— MATERIALS PROVIDED —
* * * *

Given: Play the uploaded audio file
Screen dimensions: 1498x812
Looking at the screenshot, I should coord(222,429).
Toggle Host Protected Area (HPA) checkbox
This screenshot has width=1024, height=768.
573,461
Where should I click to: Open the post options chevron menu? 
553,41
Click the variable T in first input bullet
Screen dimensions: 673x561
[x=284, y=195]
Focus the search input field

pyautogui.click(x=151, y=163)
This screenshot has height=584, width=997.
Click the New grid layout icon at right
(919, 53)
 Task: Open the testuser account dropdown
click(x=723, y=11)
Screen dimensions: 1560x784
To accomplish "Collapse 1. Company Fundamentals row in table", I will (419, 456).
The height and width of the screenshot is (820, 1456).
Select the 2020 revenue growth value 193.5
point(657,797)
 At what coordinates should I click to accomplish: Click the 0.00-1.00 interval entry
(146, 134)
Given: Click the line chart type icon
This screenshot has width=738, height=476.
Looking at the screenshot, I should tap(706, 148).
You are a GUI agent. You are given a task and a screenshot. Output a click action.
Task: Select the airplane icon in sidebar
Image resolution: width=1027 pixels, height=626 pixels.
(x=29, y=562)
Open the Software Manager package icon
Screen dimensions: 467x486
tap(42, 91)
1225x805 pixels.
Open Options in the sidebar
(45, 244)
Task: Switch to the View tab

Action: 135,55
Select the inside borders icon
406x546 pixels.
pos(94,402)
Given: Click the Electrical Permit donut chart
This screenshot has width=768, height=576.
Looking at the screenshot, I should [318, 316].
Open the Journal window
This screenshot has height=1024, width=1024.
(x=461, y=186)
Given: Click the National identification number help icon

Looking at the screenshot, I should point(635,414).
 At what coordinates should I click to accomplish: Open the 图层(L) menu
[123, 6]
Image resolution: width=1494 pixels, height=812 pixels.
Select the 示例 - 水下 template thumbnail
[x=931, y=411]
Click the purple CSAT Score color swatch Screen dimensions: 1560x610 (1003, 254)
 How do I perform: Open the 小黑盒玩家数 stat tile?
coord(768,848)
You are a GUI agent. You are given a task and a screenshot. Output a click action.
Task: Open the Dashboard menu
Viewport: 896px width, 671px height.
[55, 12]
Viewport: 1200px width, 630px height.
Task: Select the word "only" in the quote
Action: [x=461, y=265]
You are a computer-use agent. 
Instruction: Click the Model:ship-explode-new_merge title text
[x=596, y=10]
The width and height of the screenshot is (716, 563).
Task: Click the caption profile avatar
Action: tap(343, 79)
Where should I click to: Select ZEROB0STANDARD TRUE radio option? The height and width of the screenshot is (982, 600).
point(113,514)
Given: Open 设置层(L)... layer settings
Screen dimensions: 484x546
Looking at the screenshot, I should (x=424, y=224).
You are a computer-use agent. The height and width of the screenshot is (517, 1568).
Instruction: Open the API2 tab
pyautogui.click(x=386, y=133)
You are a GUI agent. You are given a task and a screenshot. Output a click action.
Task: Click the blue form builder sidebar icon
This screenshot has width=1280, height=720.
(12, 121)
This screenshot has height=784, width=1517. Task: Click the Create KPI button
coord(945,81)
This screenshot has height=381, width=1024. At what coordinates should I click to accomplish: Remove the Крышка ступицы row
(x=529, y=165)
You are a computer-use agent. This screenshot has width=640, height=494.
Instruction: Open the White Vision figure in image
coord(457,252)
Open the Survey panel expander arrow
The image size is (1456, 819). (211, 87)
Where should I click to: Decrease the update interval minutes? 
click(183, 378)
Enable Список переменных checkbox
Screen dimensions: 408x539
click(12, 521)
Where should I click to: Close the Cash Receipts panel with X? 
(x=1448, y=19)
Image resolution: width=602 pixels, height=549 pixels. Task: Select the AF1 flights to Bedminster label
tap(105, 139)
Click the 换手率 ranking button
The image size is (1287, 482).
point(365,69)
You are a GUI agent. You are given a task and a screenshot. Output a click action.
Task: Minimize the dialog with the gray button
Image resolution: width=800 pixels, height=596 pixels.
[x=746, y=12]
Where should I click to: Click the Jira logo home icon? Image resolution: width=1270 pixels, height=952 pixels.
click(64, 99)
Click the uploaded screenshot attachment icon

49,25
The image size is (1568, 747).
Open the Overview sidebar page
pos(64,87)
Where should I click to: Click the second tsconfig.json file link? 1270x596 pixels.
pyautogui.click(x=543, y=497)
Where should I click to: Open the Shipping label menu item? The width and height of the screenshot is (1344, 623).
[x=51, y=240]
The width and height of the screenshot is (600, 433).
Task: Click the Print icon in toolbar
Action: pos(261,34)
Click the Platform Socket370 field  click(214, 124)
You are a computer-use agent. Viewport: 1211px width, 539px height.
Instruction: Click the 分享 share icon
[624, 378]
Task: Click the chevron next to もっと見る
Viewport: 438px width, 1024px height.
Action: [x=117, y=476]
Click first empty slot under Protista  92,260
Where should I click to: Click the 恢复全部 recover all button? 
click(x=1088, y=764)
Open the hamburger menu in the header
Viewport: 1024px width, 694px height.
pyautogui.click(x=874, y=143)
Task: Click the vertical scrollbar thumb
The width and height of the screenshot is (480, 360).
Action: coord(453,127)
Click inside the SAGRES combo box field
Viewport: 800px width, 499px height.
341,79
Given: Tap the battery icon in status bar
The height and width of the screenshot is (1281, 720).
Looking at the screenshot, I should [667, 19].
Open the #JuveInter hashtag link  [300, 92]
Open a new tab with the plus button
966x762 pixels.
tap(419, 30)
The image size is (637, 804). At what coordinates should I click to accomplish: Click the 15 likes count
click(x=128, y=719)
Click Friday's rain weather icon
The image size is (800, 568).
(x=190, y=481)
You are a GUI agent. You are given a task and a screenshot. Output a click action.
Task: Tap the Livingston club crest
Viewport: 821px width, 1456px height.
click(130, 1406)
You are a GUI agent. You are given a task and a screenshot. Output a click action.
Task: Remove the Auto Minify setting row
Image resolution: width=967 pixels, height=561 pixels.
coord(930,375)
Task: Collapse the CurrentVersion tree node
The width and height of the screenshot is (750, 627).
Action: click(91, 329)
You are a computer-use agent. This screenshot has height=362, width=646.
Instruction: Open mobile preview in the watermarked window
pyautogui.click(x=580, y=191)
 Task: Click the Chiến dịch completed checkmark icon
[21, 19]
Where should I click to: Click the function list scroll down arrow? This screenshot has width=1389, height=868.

* * * *

— WHAT THE TASK REQUIRES —
Nothing but the lines from the one containing "Task: Click the Chiến" to the end of the entries belongs in the answer, and each must match exactly.

— WRITTEN ANSWER —
 Task: Click the Chiến dịch completed checkmark icon
[21, 19]
Where should I click to: Click the function list scroll down arrow? This screenshot has width=1389, height=868.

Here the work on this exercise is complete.